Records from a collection
((

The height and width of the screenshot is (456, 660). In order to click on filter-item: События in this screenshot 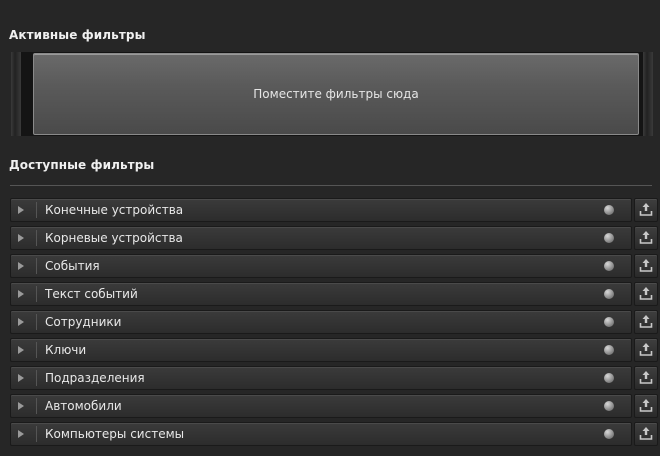, I will do `click(321, 266)`.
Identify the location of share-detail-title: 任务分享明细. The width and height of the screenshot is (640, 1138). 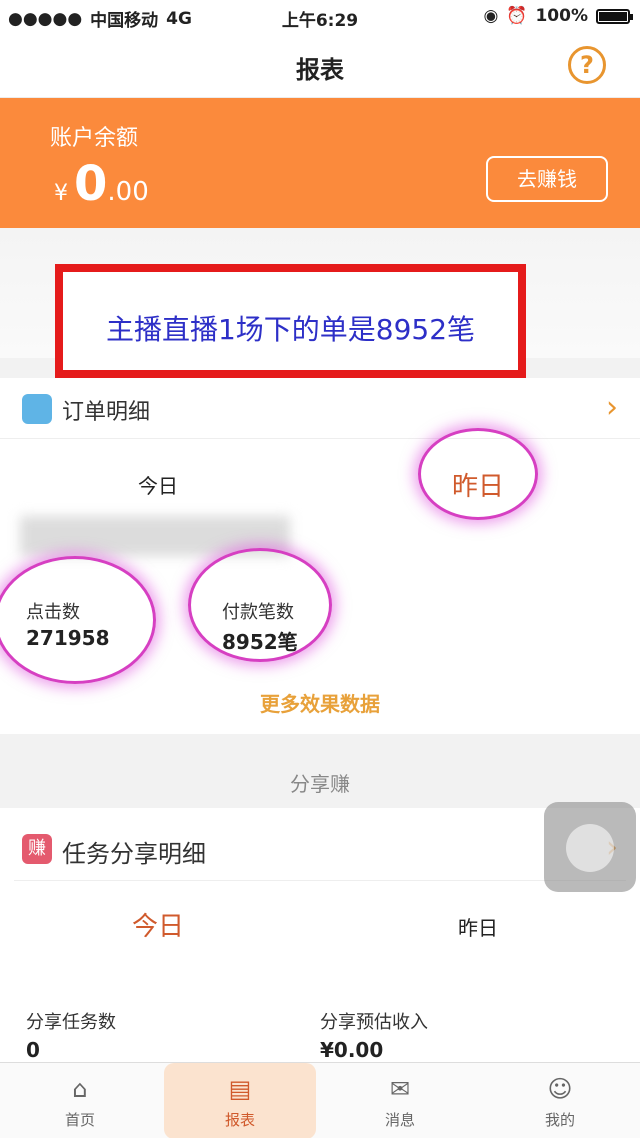
(134, 854).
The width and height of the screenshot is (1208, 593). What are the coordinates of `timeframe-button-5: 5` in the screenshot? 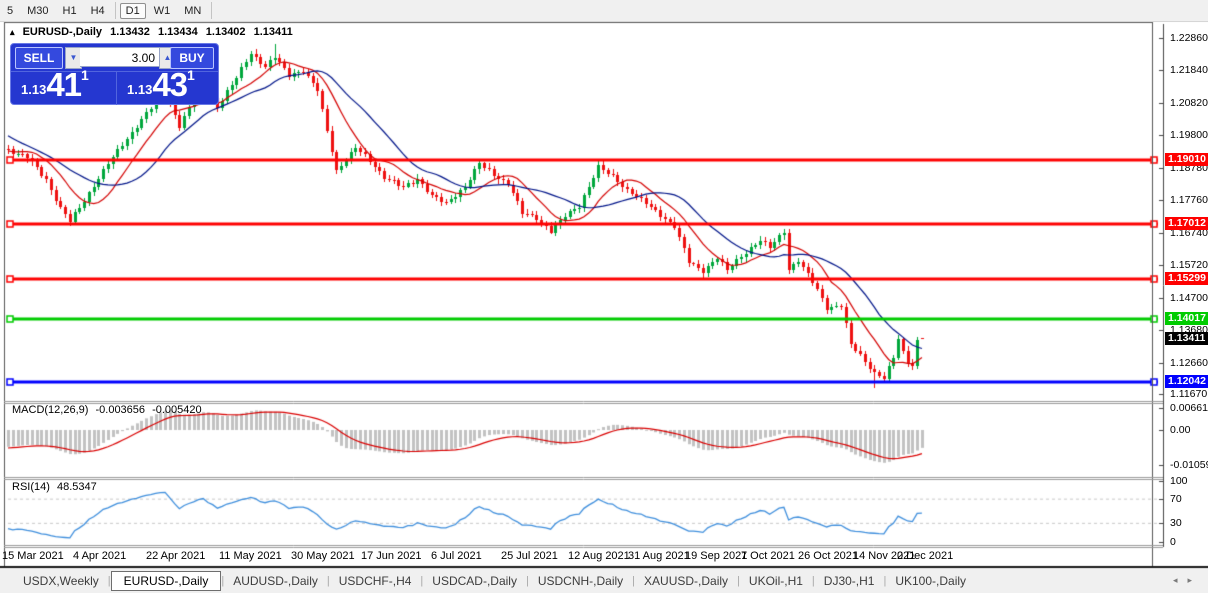 It's located at (10, 11).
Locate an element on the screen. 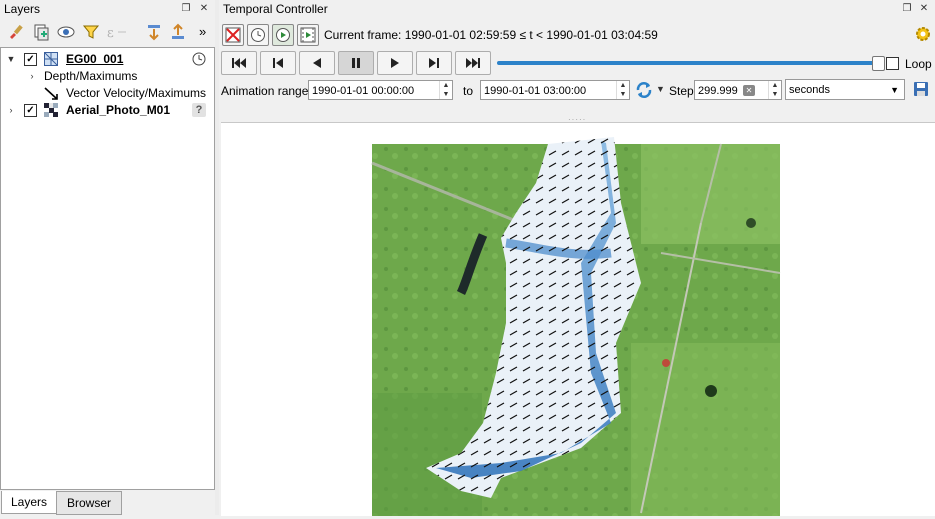 This screenshot has height=519, width=935. disable-temporal-button is located at coordinates (233, 35).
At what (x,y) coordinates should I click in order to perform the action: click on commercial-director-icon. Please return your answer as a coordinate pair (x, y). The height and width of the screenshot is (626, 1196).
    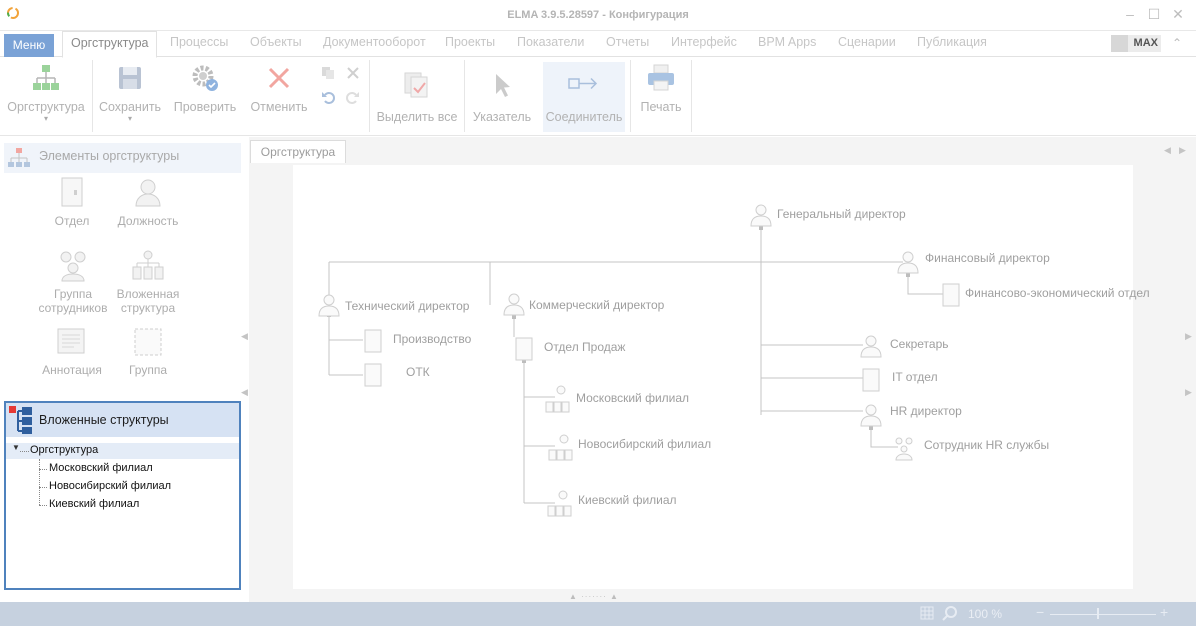
    Looking at the image, I should click on (514, 299).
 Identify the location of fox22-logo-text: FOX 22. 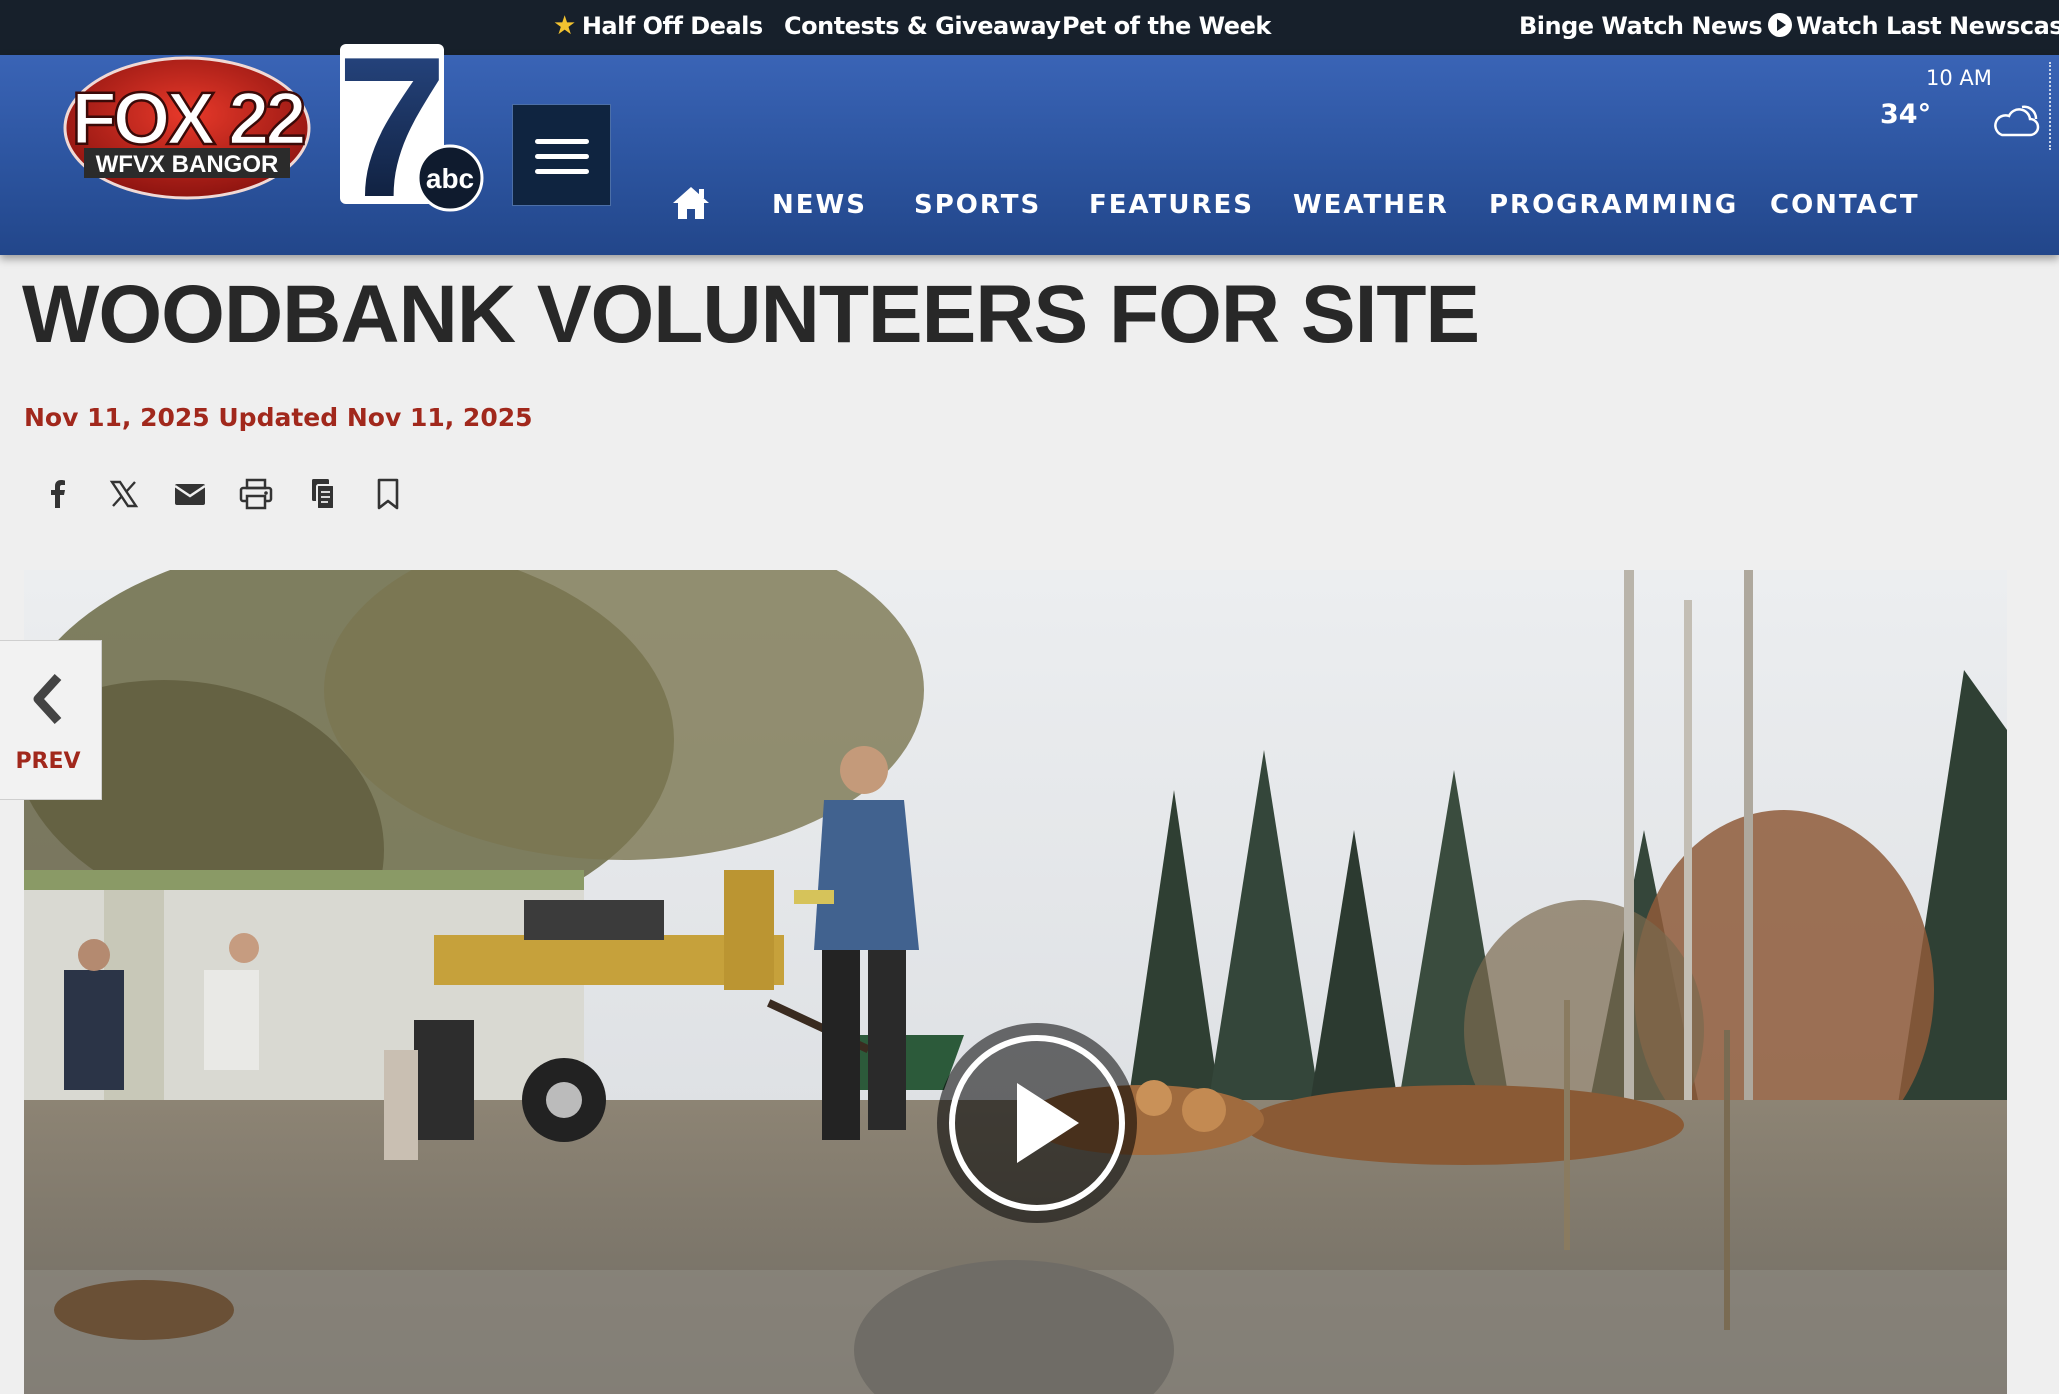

))

> **Exercise**
Pick out every line in the data above that contains the word "should" and copy each of those lines in full.

> **Worked solution**
At what (x,y) coordinates should I click in order to perform the action: click on commercial-director-icon. Please return your answer as a coordinate pair (x, y). The height and width of the screenshot is (626, 1196).
    Looking at the image, I should click on (514, 299).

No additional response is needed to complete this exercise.